Mam nadzieję, że interwencje NATO czy EU uprzedzi Egipt.
Zapominasz tylko, że armia egipska pozostaje na usługach i utrzymaniu USA.
Być może masz rację. Ale po upadku Mubaraka nie do końca wiadomo czym jest dziś Egipt. Czym będzie jutro. Amerykanie oczywiście będa robić co tylko się da by Egipt się nie zmienił, ale nie jest powiedziane, że są w stanie nad tym zapanować. Ludzie nadal wychodzą na ulicę Kairu i nie zaakceptują (taką mam nadzieję) najazdu na Libię w interesie USA. Zarówno Egipcjanie jak Libijczycy są bardzo antyamerykańscy.

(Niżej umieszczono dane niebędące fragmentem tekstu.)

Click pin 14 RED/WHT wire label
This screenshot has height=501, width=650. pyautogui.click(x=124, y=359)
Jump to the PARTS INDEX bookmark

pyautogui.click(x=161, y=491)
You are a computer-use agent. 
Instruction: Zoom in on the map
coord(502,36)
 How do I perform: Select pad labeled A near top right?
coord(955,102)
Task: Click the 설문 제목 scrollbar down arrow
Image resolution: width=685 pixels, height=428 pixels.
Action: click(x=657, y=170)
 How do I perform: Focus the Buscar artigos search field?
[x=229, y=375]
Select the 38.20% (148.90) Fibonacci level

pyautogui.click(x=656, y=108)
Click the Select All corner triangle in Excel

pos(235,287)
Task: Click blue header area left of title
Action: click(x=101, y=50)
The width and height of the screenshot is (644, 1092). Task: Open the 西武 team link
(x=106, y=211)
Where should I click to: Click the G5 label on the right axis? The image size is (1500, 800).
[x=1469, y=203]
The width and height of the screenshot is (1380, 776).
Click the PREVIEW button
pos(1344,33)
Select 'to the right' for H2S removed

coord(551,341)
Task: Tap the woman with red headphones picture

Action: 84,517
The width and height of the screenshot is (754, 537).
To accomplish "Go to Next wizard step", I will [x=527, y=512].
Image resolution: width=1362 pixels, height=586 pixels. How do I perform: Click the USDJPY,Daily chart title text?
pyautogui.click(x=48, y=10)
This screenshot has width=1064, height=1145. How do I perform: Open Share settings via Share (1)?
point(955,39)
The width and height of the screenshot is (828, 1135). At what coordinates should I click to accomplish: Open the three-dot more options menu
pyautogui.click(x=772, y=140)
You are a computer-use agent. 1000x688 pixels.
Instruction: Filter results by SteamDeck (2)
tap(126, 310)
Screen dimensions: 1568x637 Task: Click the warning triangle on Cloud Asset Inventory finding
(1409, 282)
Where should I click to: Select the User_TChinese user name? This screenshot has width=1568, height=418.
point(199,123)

A pomijając to wszystko, to lepsi Egipcjanie niż Europejczycy ze swoją cywilizacją łacińską czy Amerykanie bez żadnej cywilizacji.
USA Egiptu i libijskiej ropy nie odpuszczą. W tej zabawie Kanał Sueski i dobro Izraela też się liczy.
Rewolucja już została okiełznana - jest zgoda tylko na stopniową demokratyzację.
W Egipcie i w Tunezji mamy fasadowe zmiany. To, że ludzie się jeszcze burzą nie burzy planów głównych graczy.
Spór między pretendentami do libijskiej ropy nie dotyczy przecież duperelek.
Od czego jest armia oprawców?
W Egipcie nawet "dziecko w łonie matki było za Mubarakiem".
Teraz wszystkie łona otwarte są na armię.
Nawet twoje.
Nie odwracaj się, bo dasz jeszcze, jeśli jeszcze nie dajesz...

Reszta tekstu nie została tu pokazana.